The single most tedious thing we have built is our MBE rule taxonomy. Five months of work. Three domain-expert reviewers. One abandoned first attempt. 391 rules at the end.

Nobody talks about this work because it is not glamorous. But it is the substrate for everything else in the product. Without it, per-rule mastery tracking is impossible. Without per-rule mastery tracking, targeted practice is impossible. Without targeted practice, the software is just a fancier question dispenser.

Here is what building it actually took.

What a "rule" is, for MBE purposes

The first hard problem is defining what counts as a rule. The answer is not obvious.

Is "hearsay" one rule, or is each hearsay exception a rule, or is each sub-clause of each exception its own rule?

Too coarse and the taxonomy becomes useless — "Evidence" is one rule, essentially. Too fine and it becomes ungrounded — 4,000 sub-clauses that nobody could distinguish reliably.

We landed on a middle level: each hearsay exception is one rule (excited utterance, present sense impression, statement against interest, etc.). The definitional prerequisites of hearsay itself are also one rule ("hearsay definition"). Where a rule has meaningful branches that produce different question types, we split further. Where the sub-clauses are always tested together, we kept them combined.

The final count landed at 391 rules across the seven MBE subjects. That is roughly:

Constitutional Law: 55 rules
Criminal Law and Procedure: 50 rules
Civil Procedure: 60 rules
Contracts (including UCC): 55 rules
Evidence: 65 rules
Real Property: 55 rules
Torts: 50 rules

Note that this is not the only defensible taxonomy. Different domain experts would build slightly different splits. What matters is internal consistency — every question in the bank is tagged to exactly one rule, and every rule tests something that produces recognizable, differentiable questions.

The first attempt failed

Our first taxonomy came from generalizing existing outline structures — MBE prep books, law school outlines, and the NCBE subject specifications. This produced roughly 250 rules.

When we started tagging real released MBE questions against those rules, we discovered a problem: about a third of released questions did not fit cleanly into any single rule. They were testing intersections — hearsay AND relevance, negligence AND causation, warranty AND UCC gap-fillers. The taxonomy was too clean.

We could not just add "intersection rules" as new entries because the combinatorial explosion would produce thousands of nodes. We had to rebuild.

The second attempt

The revised taxonomy took a different approach. Every question is tagged to a primary rule — the doctrinal rule the question is most heavily testing — plus zero to two secondary rules — related rules the question also touches.

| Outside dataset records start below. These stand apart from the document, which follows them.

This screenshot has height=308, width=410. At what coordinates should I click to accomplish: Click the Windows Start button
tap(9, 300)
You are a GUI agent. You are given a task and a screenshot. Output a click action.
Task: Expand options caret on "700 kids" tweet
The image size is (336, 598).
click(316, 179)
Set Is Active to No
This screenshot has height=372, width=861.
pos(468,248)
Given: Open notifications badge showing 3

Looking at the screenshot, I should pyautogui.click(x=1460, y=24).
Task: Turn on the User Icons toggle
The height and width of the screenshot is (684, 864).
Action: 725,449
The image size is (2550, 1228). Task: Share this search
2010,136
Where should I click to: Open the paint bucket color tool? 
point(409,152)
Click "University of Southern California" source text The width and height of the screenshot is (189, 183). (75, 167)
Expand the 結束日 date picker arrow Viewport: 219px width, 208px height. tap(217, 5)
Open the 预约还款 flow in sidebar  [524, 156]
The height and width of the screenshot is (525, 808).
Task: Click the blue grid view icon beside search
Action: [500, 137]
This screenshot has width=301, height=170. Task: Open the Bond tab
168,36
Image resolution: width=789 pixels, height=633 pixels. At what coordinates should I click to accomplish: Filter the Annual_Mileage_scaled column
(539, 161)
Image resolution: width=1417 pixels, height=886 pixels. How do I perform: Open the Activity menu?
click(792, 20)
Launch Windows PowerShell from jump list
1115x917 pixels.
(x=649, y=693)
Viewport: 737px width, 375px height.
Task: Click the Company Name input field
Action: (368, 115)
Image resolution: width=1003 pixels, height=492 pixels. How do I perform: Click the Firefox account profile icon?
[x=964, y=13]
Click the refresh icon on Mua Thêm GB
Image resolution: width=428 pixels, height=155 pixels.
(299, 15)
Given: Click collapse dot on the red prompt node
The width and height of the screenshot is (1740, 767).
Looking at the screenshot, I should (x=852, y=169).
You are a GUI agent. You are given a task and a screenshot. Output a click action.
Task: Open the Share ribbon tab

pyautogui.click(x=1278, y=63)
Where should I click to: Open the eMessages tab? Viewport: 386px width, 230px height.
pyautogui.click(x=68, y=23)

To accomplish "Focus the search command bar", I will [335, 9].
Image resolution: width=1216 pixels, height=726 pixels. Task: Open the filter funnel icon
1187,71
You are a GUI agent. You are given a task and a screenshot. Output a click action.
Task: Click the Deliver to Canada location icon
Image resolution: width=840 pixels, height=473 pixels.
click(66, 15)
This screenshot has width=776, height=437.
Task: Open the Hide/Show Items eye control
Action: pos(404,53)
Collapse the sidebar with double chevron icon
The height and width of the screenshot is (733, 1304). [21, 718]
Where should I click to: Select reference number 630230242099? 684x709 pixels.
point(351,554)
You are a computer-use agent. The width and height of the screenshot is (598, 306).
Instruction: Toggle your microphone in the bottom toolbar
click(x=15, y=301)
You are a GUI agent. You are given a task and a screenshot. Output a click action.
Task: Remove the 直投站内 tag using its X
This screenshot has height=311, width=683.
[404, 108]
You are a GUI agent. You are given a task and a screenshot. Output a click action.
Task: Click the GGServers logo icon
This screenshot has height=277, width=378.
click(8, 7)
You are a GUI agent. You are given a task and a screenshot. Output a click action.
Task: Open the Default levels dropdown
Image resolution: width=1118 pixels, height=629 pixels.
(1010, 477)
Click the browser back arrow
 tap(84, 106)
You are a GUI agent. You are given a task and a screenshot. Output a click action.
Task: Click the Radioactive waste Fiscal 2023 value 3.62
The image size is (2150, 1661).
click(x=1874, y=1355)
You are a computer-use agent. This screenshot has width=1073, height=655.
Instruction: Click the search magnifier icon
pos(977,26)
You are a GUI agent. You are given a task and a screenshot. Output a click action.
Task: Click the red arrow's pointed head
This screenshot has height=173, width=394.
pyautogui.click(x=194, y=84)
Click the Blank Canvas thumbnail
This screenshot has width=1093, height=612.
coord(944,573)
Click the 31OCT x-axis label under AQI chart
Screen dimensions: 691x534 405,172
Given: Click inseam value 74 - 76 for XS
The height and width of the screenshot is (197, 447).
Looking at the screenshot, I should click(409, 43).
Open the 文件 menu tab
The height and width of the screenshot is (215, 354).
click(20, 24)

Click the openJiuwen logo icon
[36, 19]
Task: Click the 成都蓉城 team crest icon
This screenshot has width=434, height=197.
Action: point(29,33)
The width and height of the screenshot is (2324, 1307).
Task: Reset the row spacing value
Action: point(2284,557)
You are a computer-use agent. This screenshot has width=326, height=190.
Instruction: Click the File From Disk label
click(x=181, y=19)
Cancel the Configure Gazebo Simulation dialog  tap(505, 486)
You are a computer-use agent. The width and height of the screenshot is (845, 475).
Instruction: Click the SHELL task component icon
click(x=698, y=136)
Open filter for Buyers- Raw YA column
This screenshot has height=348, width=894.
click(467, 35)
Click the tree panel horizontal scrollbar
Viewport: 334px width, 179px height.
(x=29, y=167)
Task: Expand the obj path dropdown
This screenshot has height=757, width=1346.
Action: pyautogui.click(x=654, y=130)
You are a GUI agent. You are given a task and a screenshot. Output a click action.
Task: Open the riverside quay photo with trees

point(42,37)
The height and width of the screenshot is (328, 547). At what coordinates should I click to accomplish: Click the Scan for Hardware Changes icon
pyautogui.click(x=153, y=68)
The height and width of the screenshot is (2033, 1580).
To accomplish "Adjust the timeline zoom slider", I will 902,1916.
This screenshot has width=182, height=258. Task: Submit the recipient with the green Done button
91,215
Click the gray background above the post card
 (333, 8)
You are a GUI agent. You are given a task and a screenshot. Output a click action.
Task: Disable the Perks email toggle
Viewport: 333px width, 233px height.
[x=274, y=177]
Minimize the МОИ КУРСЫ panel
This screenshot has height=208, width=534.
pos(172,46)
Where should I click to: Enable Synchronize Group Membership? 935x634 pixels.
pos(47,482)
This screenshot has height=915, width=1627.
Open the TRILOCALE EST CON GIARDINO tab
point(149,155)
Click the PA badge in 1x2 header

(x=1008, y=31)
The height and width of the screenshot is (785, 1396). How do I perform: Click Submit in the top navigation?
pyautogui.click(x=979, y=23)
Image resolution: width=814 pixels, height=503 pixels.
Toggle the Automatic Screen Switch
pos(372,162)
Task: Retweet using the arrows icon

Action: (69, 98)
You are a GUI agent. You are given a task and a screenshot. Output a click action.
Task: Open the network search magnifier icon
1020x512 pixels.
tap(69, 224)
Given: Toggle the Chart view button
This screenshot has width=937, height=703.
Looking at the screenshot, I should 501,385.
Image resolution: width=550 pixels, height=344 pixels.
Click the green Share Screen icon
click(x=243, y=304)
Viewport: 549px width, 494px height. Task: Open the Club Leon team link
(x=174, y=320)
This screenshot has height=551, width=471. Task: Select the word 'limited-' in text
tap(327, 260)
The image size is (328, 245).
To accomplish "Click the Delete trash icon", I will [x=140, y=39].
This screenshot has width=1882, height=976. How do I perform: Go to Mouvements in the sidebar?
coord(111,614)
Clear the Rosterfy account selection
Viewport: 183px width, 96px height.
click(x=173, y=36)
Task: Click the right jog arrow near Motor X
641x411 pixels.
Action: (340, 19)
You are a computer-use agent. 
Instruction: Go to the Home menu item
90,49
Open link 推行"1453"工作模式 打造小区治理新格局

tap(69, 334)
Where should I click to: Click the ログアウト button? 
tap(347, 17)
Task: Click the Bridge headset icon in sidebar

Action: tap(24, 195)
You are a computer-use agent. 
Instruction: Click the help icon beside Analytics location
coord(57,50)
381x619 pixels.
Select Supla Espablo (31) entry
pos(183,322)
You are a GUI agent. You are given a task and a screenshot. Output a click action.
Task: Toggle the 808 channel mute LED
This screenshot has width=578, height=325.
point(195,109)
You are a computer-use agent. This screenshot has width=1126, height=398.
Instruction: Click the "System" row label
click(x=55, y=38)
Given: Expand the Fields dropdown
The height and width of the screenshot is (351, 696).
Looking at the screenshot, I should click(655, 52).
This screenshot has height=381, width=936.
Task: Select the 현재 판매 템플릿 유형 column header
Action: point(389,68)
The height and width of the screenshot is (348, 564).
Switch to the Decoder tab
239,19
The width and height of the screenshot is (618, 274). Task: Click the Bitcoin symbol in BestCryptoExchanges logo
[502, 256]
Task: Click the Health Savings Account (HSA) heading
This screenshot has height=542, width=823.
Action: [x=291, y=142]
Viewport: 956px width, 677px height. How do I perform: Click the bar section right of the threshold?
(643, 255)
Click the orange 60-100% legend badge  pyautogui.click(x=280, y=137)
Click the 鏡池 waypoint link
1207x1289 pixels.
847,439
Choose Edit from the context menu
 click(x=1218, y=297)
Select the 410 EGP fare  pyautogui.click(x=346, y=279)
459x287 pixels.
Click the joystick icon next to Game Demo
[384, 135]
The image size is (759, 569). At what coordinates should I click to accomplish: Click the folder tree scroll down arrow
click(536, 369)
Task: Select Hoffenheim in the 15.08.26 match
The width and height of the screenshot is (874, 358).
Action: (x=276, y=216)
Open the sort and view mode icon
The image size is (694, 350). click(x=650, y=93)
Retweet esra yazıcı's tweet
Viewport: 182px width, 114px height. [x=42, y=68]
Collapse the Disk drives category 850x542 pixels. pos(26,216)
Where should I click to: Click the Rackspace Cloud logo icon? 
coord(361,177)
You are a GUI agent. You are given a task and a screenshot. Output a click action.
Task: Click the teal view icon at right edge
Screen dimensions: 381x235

For the candidate, only the primary rule matters for the mastery dashboard. Secondary rules feed into the recommendation engine that queues related practice: "you have missed three primary-rule questions on Hearsay Definition; you have also missed two secondary-rule questions on it while primarily being tested on Excited Utterance. Practice hearsay definition."

This is more work at the tagging step but produces a much better product.

The tagging work

Each released MBE question we ingested was tagged by a domain expert against the taxonomy. Where two experts disagreed on the primary rule, a third resolved the tie.

The interrater agreement rate on our first pass was 71 percent. That is below what we consider publishable. We iterated on the rule definitions until interrater agreement reached 89 percent, at which point we froze the taxonomy and re-tagged the full question bank.

Roughly 3,400 questions were tagged in the final pass. That is 3,400 expert judgments, times two reviewers per question, times a third judgment on the roughly 11 percent disputed cases.

Cost: about $28,000 in expert time, plus five months of internal engineering to build the tagging tool, the review-and-resolve workflow, and the database schema.

Why nobody else has done this recently

Two reasons.

Incumbents have legacy question libraries with old tags. BarBri, Kaplan, and Themis have subject-level tags on tens of thousands of questions from decades of accumulated content. Re-tagging them at the rule level would be a multi-year, seven-figure project against no obvious revenue impact — nobody was demanding it.

New entrants have not had the domain expertise. Building a good MBE taxonomy requires people who know MBE questions cold. That is a narrow talent pool. Most software startups that want to enter this market do not have that talent on the founding team.

We did. We spent it here.

What this enables

Rule-level tagging is the load-bearing element for three product features:

Per-rule mastery tracking. You see accuracy on 391 rules individually, not seven subject-level averages.

Targeted question queuing. The system pulls questions weighted toward your weakest rules, not just your weakest subjects.

Diagnostic depth. After a 30-question diagnostic, we can tell you the five specific rules you are weakest on — not "you should study more torts."

None of those features are possible with subject-level tagging alone. All three are what candidates using the product say made the biggest difference.

The lesson

Some infrastructure is not glamorous. It is tedious, expensive, and hard to demo. But it is the substrate that makes everything downstream possible. If you are building a serious product in a domain, do the tedious substrate work. It is the moat that lasts.